Guns, heavily armed troops, and ever present danger are not the growing environment a child would bargain for. But this is the reality of the lives of children from Dornapal transit camp, 416 kms from Raipur, the capital of Chattisgarh. Caught in the midst of a long running Naxal conflict, these children have few opportunities to enjoy childhood, and the gloomy environment of the camp dampens even their natural exuberance.
But this November, they had a unique experience, when UNICEF organised the Child Rights week celebrations for them. A 12-member team from the Born Free Art School, Bangalore, conducted art and cultural workshops for 1,500 children from schools from Dornpal village and the ashram schools of the Salwa Judum camp set up for children displaced by the Naxal conflict.
The Born Free team, comprising teenagers who have themselves faced a tough childhood, introduced these children to sculpture, photography, music and dance. Both sides overcame linguistic barriers for 11 days to work and play together and strike a deep friendship.
“It has been a great and unforgettable experience,” says12-year-old Diwas, whose family migrated to Dornapal in search of work. “We were able to experience a few moments of laughter and fun with people we didn’t even know,” he adds.
On the final day of the celebrations, the children of Dornapal performed a musical play ‘Gondwanaland’ that narrated the history of the earth and the human struggle for survival. 36 schools in the camp gave students a day off so they could go see the play and enjoy other cultural activities.

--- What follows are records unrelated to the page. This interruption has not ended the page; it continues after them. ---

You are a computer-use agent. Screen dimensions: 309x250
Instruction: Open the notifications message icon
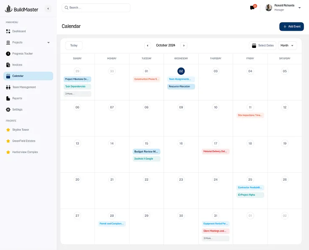coord(252,8)
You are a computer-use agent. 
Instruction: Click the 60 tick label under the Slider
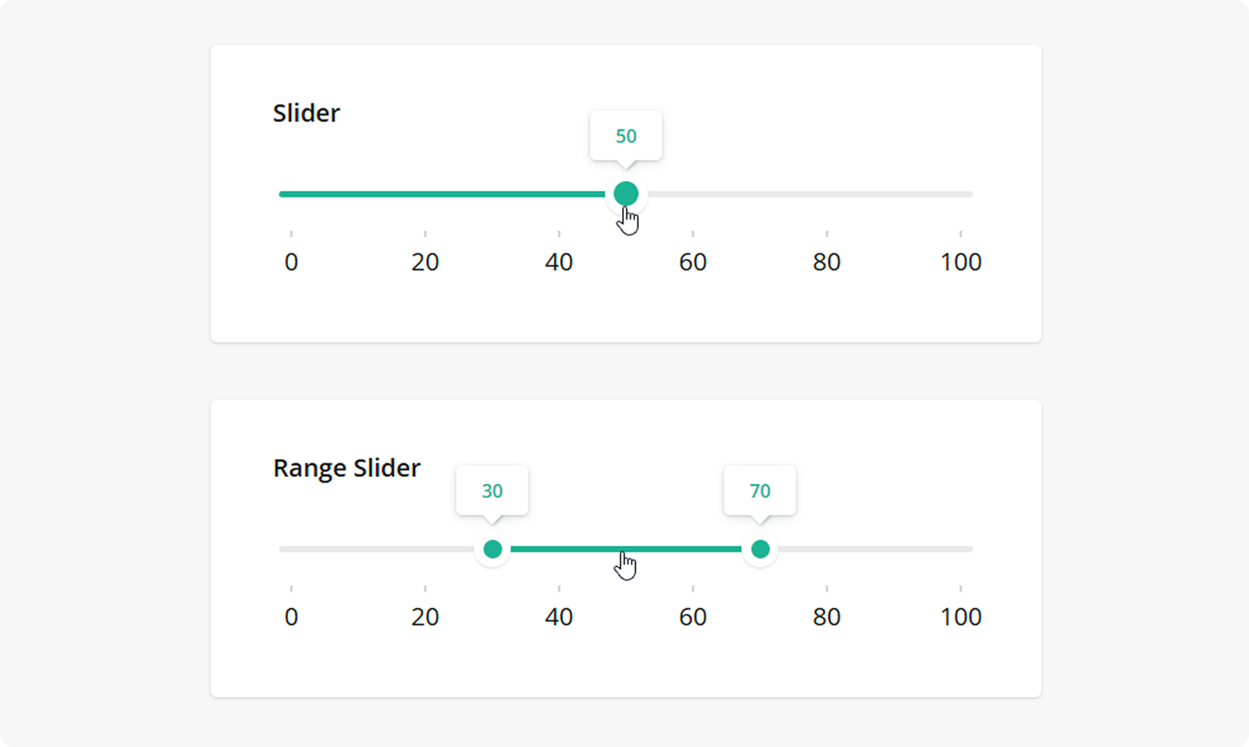692,261
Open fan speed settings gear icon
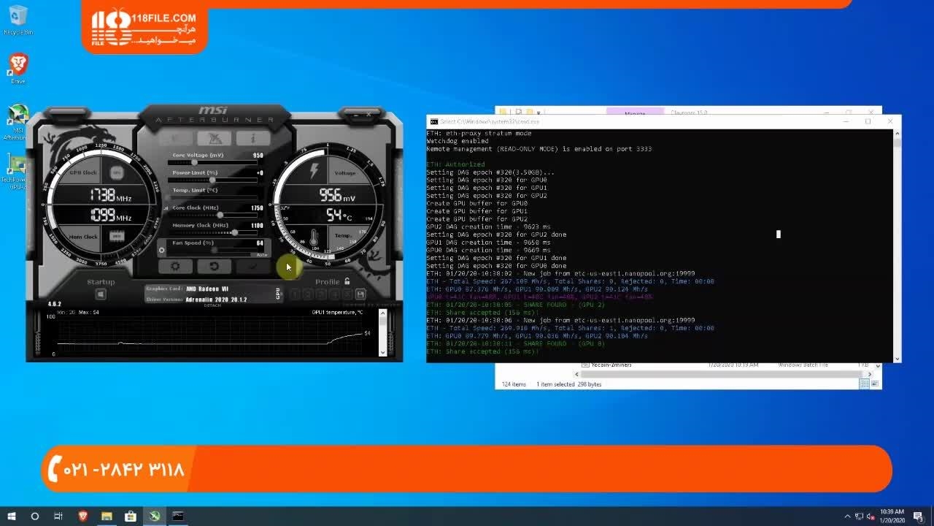This screenshot has height=526, width=934. tap(162, 251)
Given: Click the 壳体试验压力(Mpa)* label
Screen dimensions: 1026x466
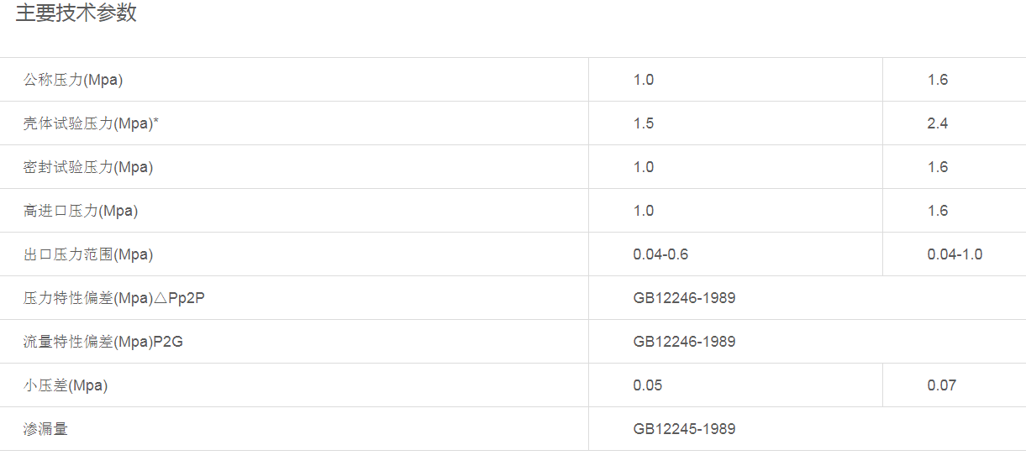Looking at the screenshot, I should [x=92, y=123].
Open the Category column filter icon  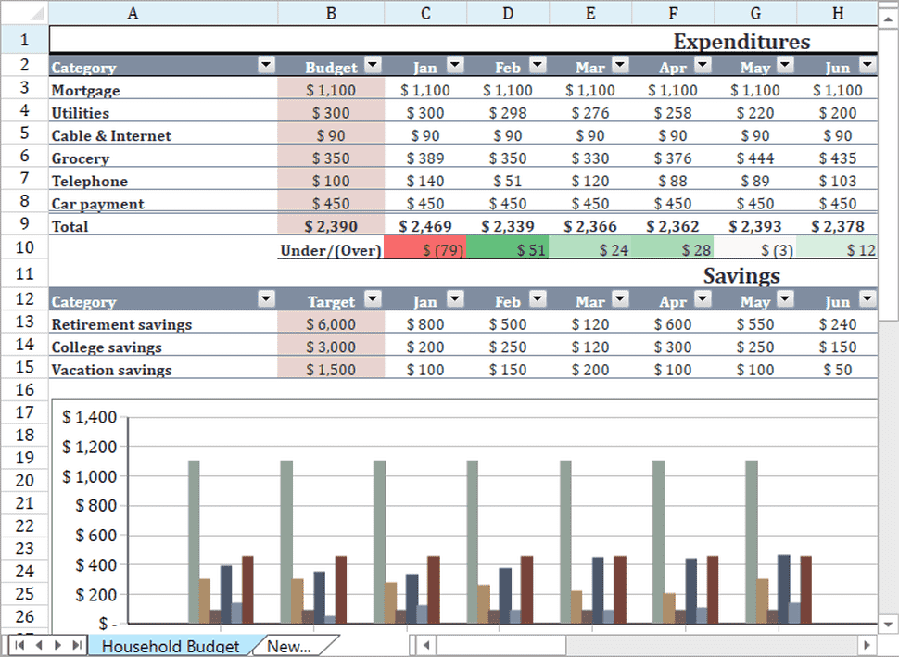pyautogui.click(x=266, y=66)
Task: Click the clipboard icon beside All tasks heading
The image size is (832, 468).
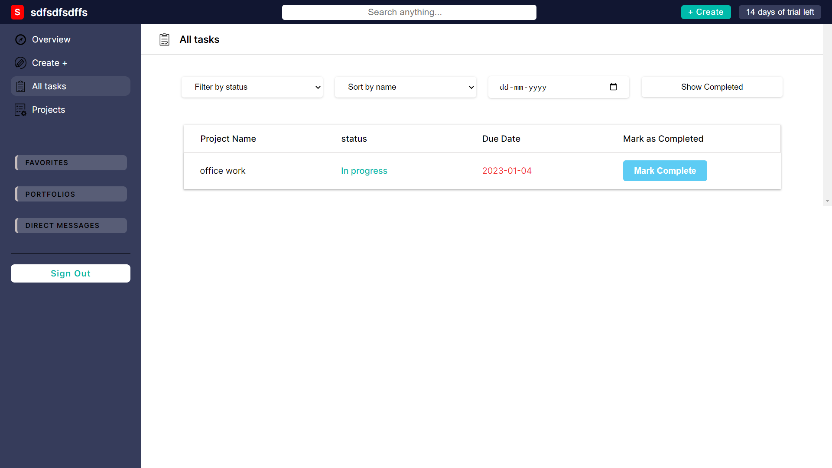Action: click(165, 39)
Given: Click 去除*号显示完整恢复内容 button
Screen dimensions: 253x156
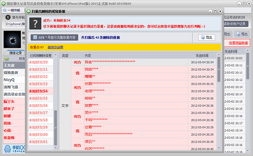Looking at the screenshot, I should 54,37.
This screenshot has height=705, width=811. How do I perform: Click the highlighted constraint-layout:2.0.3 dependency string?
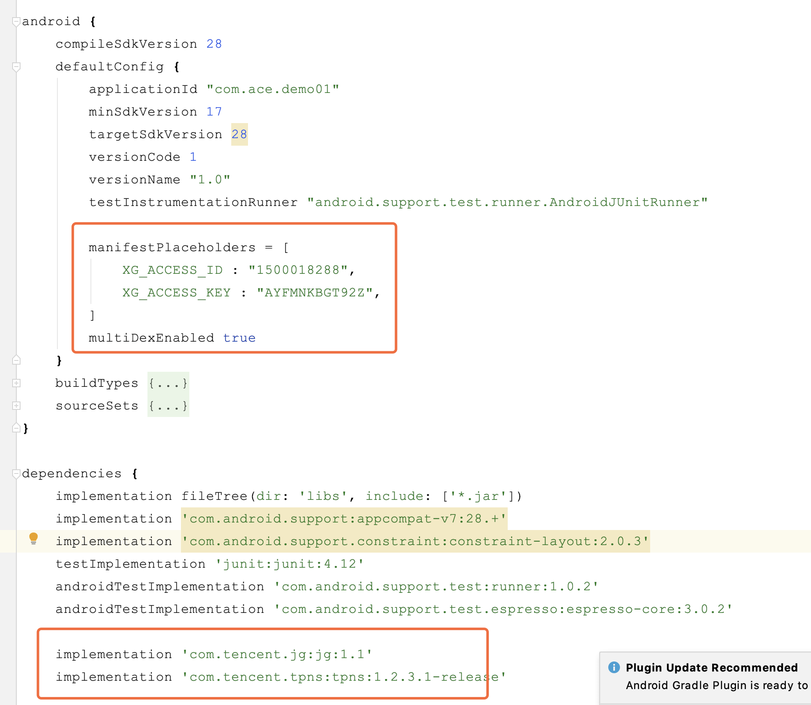click(415, 541)
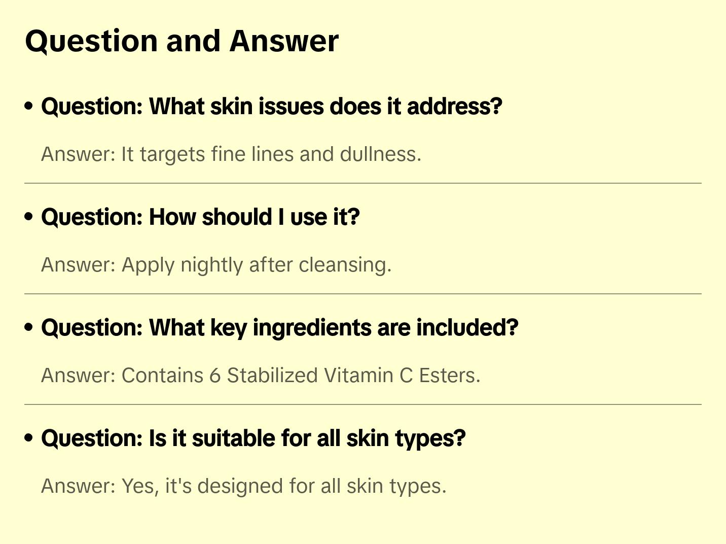726x544 pixels.
Task: Click the bullet beside the skin issues question
Action: 29,106
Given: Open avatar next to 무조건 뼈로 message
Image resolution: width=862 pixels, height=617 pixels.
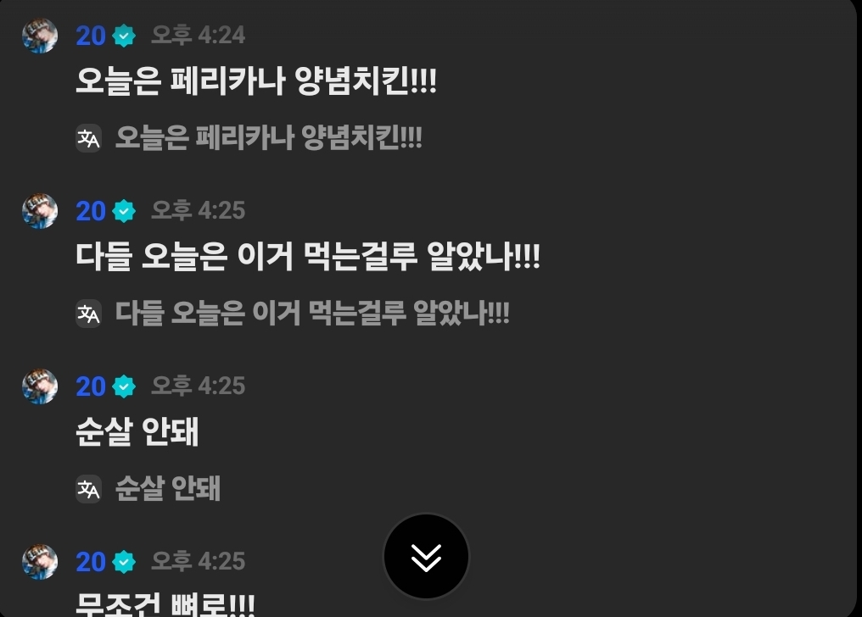Looking at the screenshot, I should coord(40,562).
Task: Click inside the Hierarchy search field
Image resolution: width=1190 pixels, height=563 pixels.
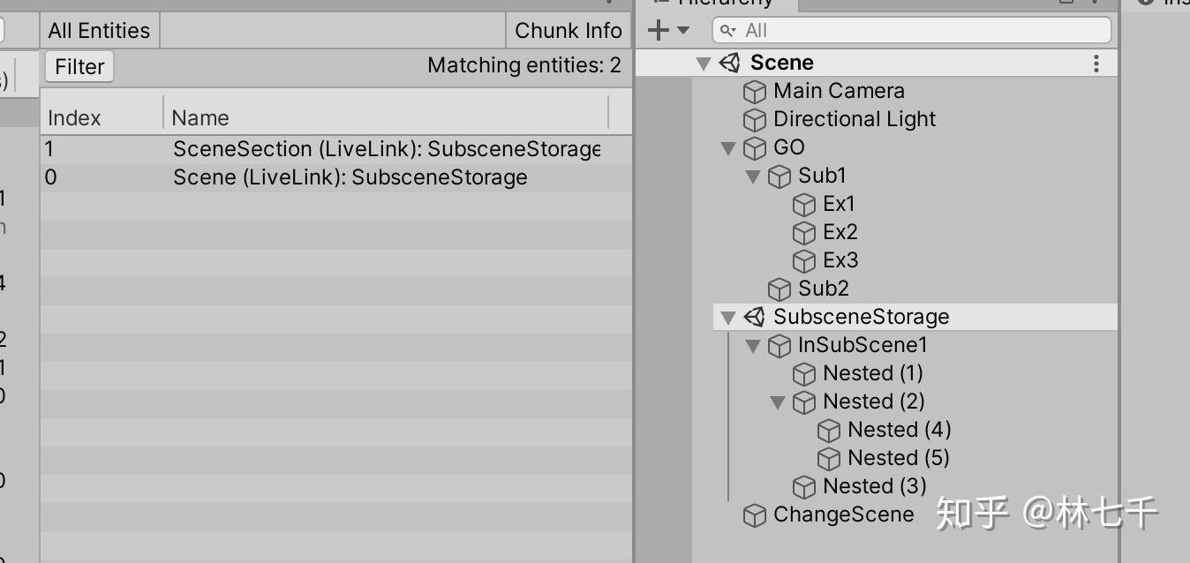Action: (909, 29)
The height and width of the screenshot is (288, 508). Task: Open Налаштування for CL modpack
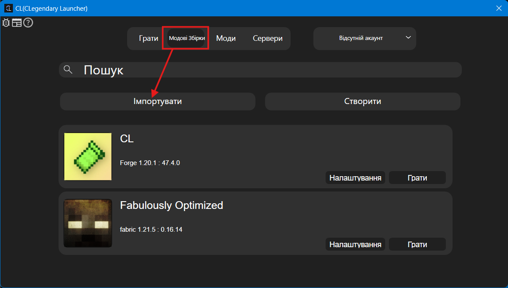tap(355, 178)
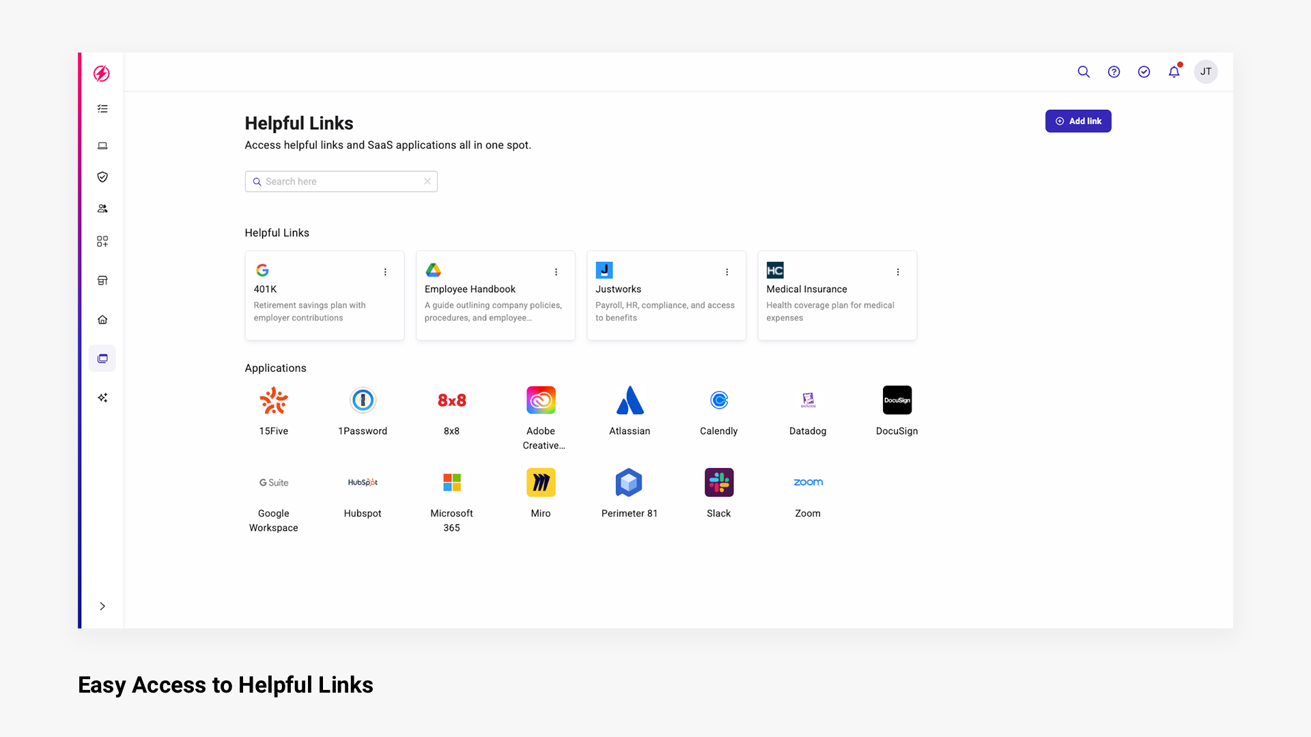The height and width of the screenshot is (737, 1311).
Task: Open the Slack application icon
Action: (x=718, y=482)
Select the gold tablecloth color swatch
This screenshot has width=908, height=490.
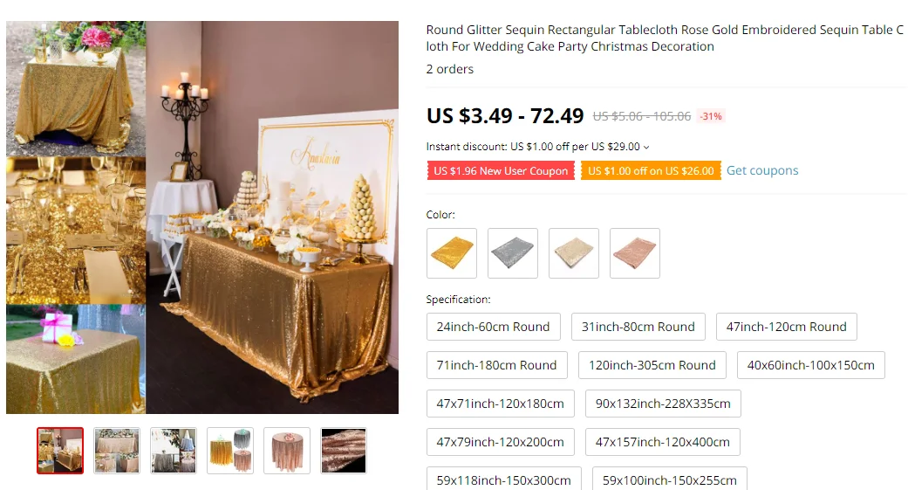click(x=452, y=252)
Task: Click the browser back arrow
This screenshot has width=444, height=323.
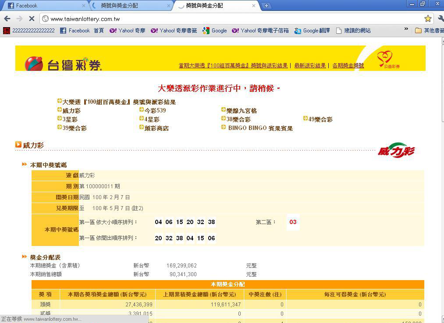Action: (x=7, y=18)
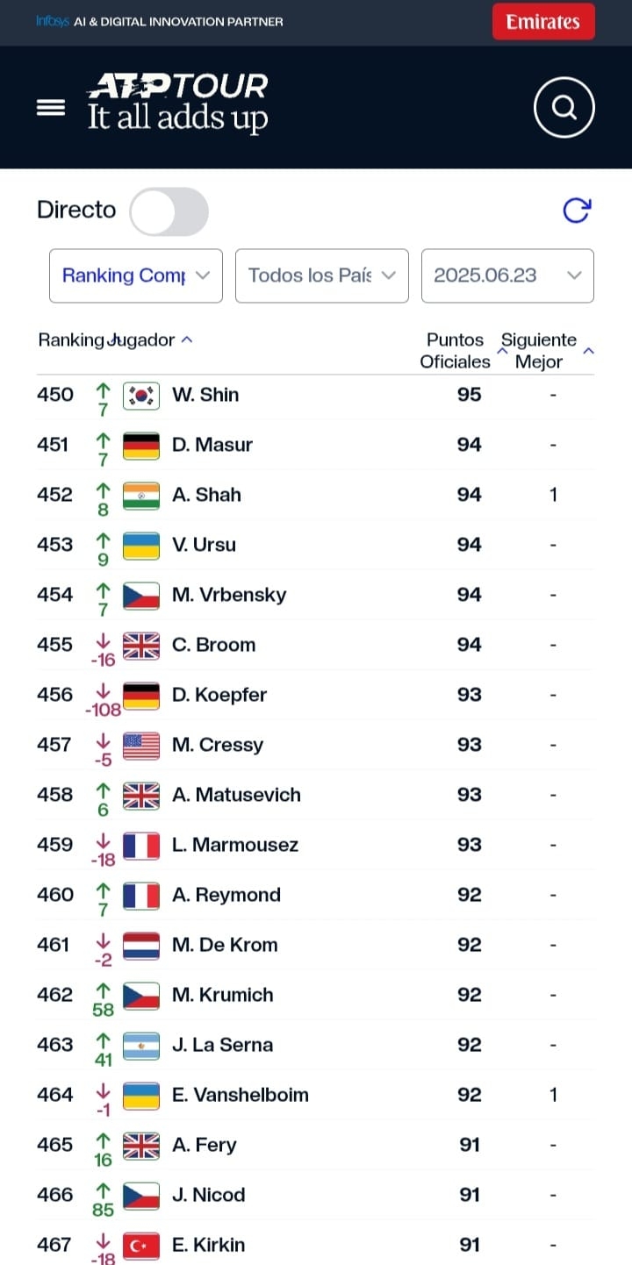Sort by Siguiente Mejor column
The width and height of the screenshot is (632, 1265).
pyautogui.click(x=541, y=350)

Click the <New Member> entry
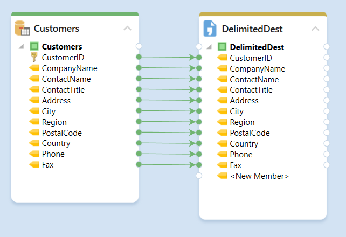pyautogui.click(x=259, y=176)
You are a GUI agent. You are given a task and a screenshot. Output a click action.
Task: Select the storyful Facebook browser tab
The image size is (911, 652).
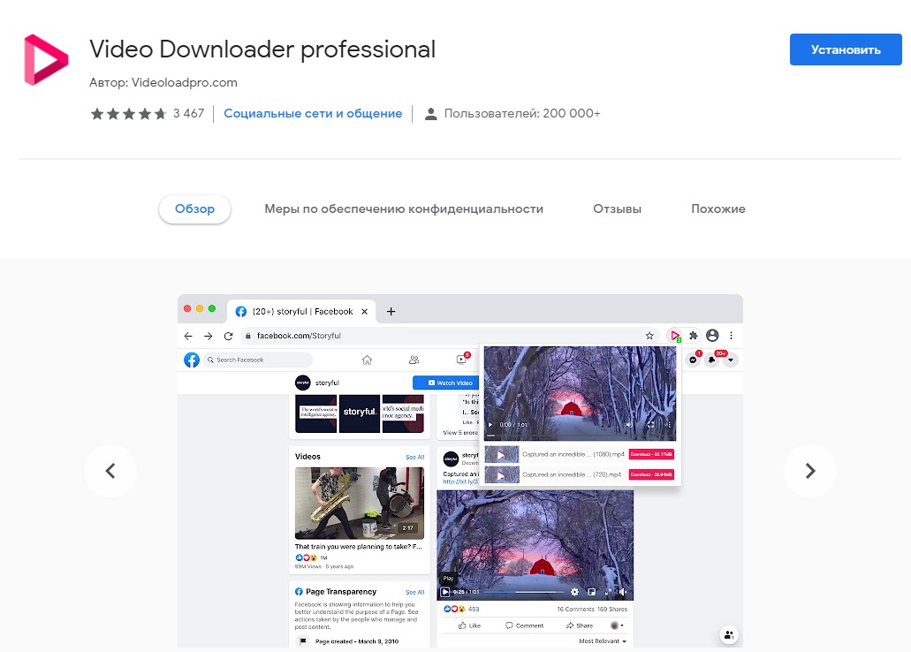[300, 311]
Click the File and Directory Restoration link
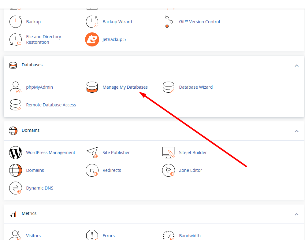 coord(43,39)
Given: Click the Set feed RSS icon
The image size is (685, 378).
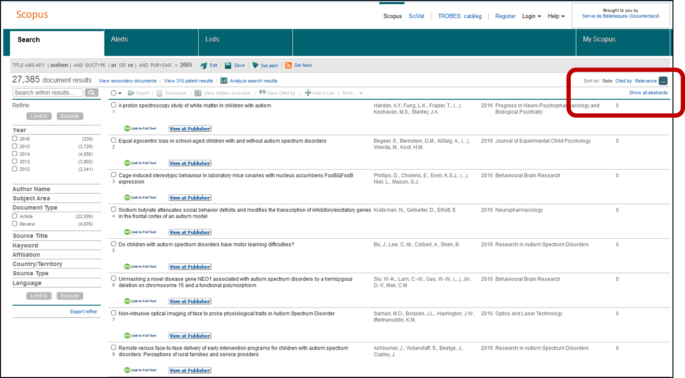Looking at the screenshot, I should point(288,66).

Even though a recent violent incident in neighbouring Bijapur had created a gloomy environment, the celebrations lifted everyone’s spirits.. The singing and dancing attracted people of all ages. The participating children were ecstatic.
“This was the first time we were dancing to a rhythm and tune,” explains 15-year-old Rani. "I really hope we get such an opportunity again. I do not have words to express how happy I am to think these people (Born Free team) came from such far away places to give us this wonderful experience," she adds.
Fourteen-year-old Jyoti from the camp is thrilled while walking on stilts, a skill she acquired for her role of a demon terrorising the people of Gondwanaland.
“Photography, play-acting and sculpture were activities we could only dream about,” gushes 10-year-old Priyanka. “It has been such a pleasant change from our daily lives and we had an incredible time with these lovely people from Bangalore.”
The photography workshop was one of the most popular events.. Armed with cameras, around 60 children walked around Dornapal, capturing images that they thought best depicted life in the camp. Though almost all the children were using a camera for the first time, they exhibited startling photography acumen.
“While looking back at the pictures I can just imagine myself day dreaming and enjoying carefree moments like the children we clicked. I connected with my photographs and that is a great feeling,” says 15 year old Asha.
The days of incessant fun and learning raced by too quickly for the children of Dornapal and they bid a teary-eyed goodbye to the Born Free team. As they mentally relive those wonderful moments, the children are already looking forward to the next year’s celebrations.